How to check/improve the accuracy of environmental models? (e.g., if we have a broken model of Linux system calls, the proof could succeed but the code is broken)
- How to check/improve the accuracy of the model of the language semantics?
- Are there bugs in verifier?
- Are there bugs in compiler?
Is it too hard to write effective specifications?
Creating and maintaining specifications can be quite expensive.
Common mode failure
If the specification and the code are written by the same person/team, there is the risk of common mode failure where the same misunderstanding or oversight appears in both.
- Is bug quality too low?
- Are we swamped by too many unimportant bugs?
- Is the effort to find bugs too high?
- Is the effort to localize, diagnose and fix bugs too high?

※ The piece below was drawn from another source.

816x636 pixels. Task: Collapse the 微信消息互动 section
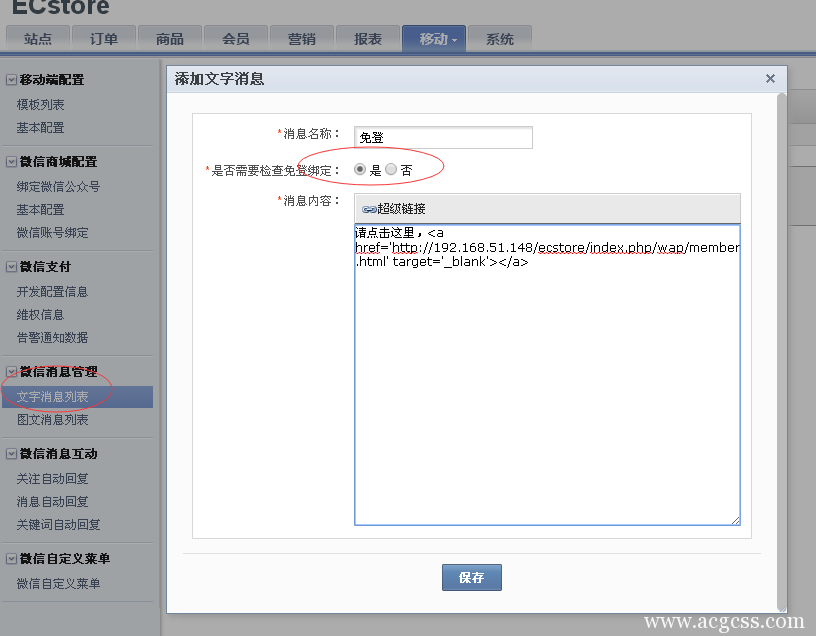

- Is formal the most effective way of increasing quality and assurance? In particular, can we find as many bugs as cheaply as fuzzing?
- Too slow vs fuzzing?
Will it be used in engineering teams?
Our ultimate measure of success is whether engineering teams adopt some/all of our techniques and tools because they find that they help them achieve their goals more easily.
What if the Oak project re-re-writes Oak s/w stack in C++ to meet the needs of their users?
- How to avoid a bad first impression?
- Overselling / Mis-selling leads to disappointment?
- How to avoid a steep learning curve?
Gathering data in pilot studies
To persuade management that it is worth investing in the tools, training and use of a new technique, we will probably have to perform pilot studies to measure the cost-benefit.
- Is gathering data too much burden on software engineers?
- Hard to collect data as tools are being developed?
- Too much noise in the data?
Creates false sense of security and complacency?
If the tool initially catches lots of bugs, is there a risk that other complementary techniques like testing are neglected?
Cost of tool stack (to buy / to maintain / to support)?
Preconceptions of engineers and engineering management
Some of the concerns / preconceptions that we have encountered in the past are
- They have been previously oversold on formal - leading to disappointment as the inevitable costs, benefits and limitations become clear.
- Concern that formal requires expertise that most teams don’t have
- Formal verification is “only for evangelical zealots / pointy heads / academics”
- All cost, no benefit?
- Only gives one bit of data: correct or incorrect.
- Doesn’t scale to real systems?
- Are proofs maintainable as the system continues to evolve?
- Is continuous reverification sustainable as the system continues to evolve and as the original verification starts to move to other projects?
- Tells you what you already knew (i.e., no bugs found)
- Like a bad linter: only detects things that are not problems
Whether these concerns are justified or not, we will need to make it clear that our approach avoids these issues. And then to make sure that it does!
That’s a long list…
Does this mean that I think that projects working on (usability of) verification tools are doomed to failure? Not at all. Having a long list like this can help guide what parts of the problem we work on, what we encourage others to work on, what collaborations we seek, etc. For example, we decided early on that we should not develop our own tools but, instead, we should try to work with as many different verification tools as possible to spread the various risks around.
I hope you find the list useful in guiding your research.
The opinions expressed are my own views and not my employer's.